Extracted data entries
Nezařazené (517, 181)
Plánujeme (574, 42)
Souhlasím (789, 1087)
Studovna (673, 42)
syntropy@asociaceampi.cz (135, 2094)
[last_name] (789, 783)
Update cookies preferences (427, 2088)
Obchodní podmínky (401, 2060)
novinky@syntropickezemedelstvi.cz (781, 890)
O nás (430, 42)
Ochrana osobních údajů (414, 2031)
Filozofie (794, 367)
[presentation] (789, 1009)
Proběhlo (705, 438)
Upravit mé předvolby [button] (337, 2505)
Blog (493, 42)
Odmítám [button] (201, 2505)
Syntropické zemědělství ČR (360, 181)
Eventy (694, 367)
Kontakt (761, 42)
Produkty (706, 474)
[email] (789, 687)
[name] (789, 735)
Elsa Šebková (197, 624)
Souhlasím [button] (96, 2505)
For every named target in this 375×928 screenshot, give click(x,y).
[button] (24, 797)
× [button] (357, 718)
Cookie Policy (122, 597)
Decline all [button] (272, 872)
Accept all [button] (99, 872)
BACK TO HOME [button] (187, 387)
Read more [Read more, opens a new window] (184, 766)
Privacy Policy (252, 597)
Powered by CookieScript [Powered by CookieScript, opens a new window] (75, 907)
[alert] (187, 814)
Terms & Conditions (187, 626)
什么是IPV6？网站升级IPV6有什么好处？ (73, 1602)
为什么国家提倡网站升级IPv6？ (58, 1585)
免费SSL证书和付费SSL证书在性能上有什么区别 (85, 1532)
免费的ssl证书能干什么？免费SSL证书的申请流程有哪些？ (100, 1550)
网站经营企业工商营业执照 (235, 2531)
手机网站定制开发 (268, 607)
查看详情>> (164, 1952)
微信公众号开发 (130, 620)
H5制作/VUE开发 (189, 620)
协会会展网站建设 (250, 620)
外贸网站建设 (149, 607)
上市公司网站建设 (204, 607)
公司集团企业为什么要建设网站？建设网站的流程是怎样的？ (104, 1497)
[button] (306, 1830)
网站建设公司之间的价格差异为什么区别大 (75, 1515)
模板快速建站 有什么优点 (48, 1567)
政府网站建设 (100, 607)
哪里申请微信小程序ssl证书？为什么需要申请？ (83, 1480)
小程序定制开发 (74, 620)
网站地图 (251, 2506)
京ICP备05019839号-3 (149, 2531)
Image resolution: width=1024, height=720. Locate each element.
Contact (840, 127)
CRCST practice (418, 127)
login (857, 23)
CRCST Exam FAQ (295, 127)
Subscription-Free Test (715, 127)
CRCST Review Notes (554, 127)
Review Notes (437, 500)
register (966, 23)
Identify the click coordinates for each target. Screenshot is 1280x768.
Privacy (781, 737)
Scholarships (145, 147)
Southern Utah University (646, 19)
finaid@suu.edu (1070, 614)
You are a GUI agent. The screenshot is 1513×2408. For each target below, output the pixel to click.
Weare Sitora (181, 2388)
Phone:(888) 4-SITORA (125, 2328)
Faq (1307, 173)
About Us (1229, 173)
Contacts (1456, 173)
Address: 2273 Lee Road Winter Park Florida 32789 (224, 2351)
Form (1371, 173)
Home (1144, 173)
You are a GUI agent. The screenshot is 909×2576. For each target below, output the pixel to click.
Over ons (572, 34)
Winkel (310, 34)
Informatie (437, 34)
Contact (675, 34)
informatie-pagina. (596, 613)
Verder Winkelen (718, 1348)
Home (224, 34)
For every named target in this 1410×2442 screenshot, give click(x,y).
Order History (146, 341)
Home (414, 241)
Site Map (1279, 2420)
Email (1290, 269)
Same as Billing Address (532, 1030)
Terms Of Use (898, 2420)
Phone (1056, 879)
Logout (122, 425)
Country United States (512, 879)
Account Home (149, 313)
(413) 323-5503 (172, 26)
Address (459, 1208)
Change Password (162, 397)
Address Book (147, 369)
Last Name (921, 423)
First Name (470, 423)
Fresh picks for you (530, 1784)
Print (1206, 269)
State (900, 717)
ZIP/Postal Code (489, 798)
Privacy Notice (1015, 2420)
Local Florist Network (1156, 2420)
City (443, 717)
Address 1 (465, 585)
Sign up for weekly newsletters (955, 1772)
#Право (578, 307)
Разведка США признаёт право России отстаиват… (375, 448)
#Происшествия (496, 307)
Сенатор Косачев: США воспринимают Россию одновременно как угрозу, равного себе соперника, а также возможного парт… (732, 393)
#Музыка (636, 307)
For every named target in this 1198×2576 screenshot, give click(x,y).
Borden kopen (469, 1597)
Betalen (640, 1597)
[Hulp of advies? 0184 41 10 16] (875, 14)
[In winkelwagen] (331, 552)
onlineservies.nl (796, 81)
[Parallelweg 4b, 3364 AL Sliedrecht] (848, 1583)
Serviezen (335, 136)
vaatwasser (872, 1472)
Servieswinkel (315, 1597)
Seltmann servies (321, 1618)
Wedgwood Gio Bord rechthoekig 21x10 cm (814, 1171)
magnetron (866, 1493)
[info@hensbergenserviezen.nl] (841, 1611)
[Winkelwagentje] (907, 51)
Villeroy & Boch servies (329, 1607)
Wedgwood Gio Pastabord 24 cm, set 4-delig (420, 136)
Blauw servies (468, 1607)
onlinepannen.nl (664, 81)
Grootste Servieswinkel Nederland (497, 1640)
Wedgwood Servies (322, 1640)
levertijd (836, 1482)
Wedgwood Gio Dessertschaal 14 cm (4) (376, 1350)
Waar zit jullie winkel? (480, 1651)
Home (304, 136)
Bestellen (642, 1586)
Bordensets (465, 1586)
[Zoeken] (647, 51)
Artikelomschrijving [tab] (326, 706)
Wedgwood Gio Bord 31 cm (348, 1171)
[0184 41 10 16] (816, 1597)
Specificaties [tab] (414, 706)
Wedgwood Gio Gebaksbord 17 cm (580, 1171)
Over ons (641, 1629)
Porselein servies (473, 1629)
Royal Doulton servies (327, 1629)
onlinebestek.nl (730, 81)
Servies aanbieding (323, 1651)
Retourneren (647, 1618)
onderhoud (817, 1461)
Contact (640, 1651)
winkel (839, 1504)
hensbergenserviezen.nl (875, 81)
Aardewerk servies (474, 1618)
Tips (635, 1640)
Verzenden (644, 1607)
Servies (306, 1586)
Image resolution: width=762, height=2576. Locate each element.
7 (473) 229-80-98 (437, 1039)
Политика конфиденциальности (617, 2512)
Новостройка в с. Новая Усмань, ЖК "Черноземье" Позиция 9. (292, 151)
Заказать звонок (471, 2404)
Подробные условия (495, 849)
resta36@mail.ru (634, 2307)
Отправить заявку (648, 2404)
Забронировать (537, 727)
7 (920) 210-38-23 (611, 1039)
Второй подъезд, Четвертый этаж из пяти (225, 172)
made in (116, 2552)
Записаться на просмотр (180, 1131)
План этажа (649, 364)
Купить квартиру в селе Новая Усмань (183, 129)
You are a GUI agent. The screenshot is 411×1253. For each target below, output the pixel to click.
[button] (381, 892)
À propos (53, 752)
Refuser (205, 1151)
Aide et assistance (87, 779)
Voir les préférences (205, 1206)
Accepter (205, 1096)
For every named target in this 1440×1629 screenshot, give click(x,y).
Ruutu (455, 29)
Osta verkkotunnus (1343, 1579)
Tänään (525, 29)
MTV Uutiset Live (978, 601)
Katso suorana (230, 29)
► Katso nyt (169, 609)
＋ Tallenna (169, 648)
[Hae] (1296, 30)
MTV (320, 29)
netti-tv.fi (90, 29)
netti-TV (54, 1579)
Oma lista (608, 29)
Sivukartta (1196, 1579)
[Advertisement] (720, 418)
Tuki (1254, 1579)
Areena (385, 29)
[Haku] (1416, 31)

## REQUEST
Can you return the part of the records that opens with the line containing "Address 1 (465, 585)" and closes with the line containing "#Музыка (636, 307)", both included, reproducing each line without any changes?

## ANSWER FOR THE TASK
Address 1 (465, 585)
Sign up for weekly newsletters (955, 1772)
#Право (578, 307)
Разведка США признаёт право России отстаиват… (375, 448)
#Происшествия (496, 307)
Сенатор Косачев: США воспринимают Россию одновременно как угрозу, равного себе соперника, а также возможного парт… (732, 393)
#Музыка (636, 307)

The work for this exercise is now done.